Exercise requirements: Set out exactly every line of the entries below, starting at the line that holds "You are a computer-use" and stopping after the line that holds "Instruction: Add a new graphics window".

Data for analysis:
•••

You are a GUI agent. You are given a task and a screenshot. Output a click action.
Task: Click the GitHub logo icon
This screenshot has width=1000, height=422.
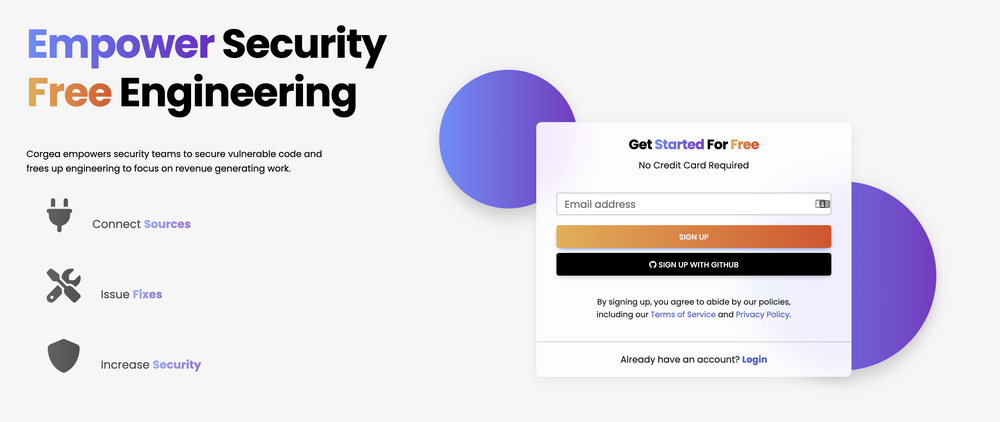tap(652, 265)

•••

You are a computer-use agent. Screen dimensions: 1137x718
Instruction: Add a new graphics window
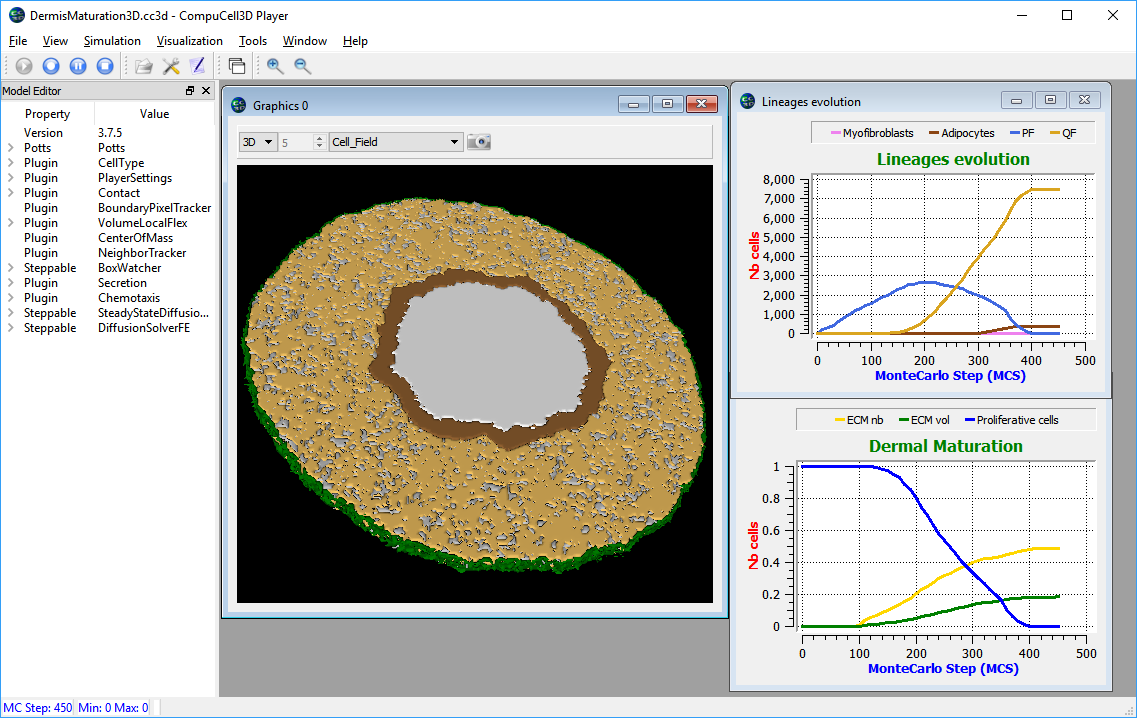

•••

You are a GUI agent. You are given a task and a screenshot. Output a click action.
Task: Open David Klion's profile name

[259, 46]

•••

Answer below:
You are a computer-use agent. Screen dimensions: 1137x718
Instruction: Add a new graphics window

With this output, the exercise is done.